Lampito: I could pull that off.1 I do exercise and work out to keep my bum well-toned.
Calonice: [fondling Lampito’s bosom] what an amazing pair of breasts you’ve got! 90
Lampito: O, you stroke me like I’m a sacrifice
Calonice: [peering down Ismenia’s robe to see her pubic hair] Yes. By god, she keeps that territory elegantly groomed.
The imagery ridicule above is contrary to the character build for Lucrezia who comes across as naïve, less aggressive and with subtle contempt in which she is the victim. When talking to her mother Sostrata, she complains of the agony of whatever advice, information which in its measure is detrimental and satirical to her relationship. She, however, does not realize it and is keen on implementing. The diction therein is subtle and less aggressive in the play as compared to that used in Lysistrata. Lucrezia says that the whole idea is agonizing and shaming for her to sleep with another man, in a fraudulent plan, which she is yet to understand. Father Timoteo is also a part of the moving process.
Sostrata: There are lots of things I can’t explain, my girl. You’ll talk to the friar, you’ll see what he tells you, and you’ll do what you’re advised to by him, by us, by everybody who cares about you.
Lucrezia: This is agonizing. …
FRIAR: … you will become pregnant; you will acquire a soul for the Lord God. The uncertain evil is that the man who lies with you after the potion will die. There is the record also of those who don’t die, but because it is in no specific, it is good that Messer Nicia should not run that risk. As for whether the act is a sin, that’s easy: because it is the will that sins, not the body; and it’s a sin if it displeases the husband, whereas you are obliging him; or if you take pleasure in it, whereas you find no happiness. Besides this, you have to consider the purpose of all these things. And your mission is to fill a seat in paradise and make your husband happy (Newbigin 97-104)

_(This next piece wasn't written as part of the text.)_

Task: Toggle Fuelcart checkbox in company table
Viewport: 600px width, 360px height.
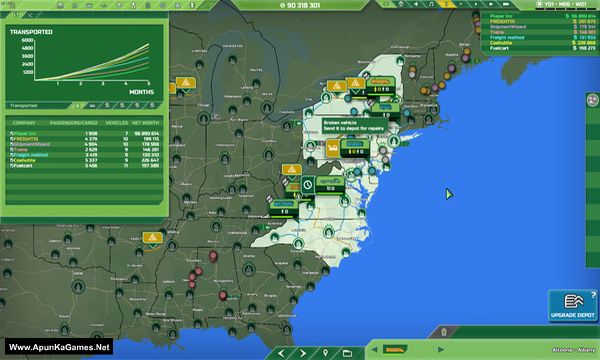Action: tap(12, 166)
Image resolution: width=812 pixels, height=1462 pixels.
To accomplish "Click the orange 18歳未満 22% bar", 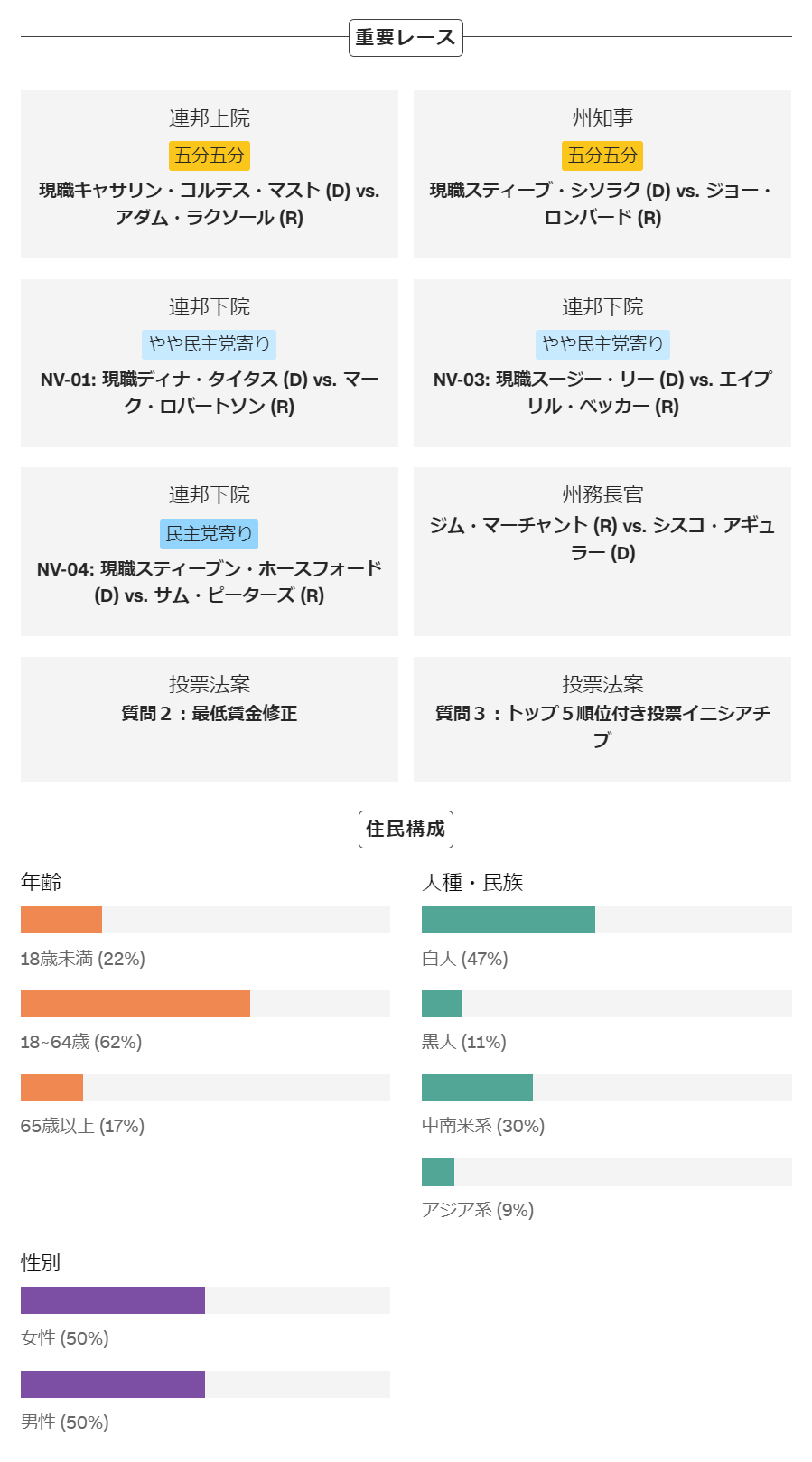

In conclusion, the Mandragola and Lysistrata are two plays whose stylistic devices revolve around ridicule and encompass tragedy, satire, and comedy that relate to social and political aspects of the society at the time. The character build and diction of the plays is more or less the same with insolence. However, there are a few instances of contrast, especially with how extreme Aristophanes would be as compared to Niccolo Machiavelli. Regardless of the differences, ridicule is applied in both plays in a pronounced manner about the character roles for Lucrezia, Nicia, Lysistrata, and Calonice.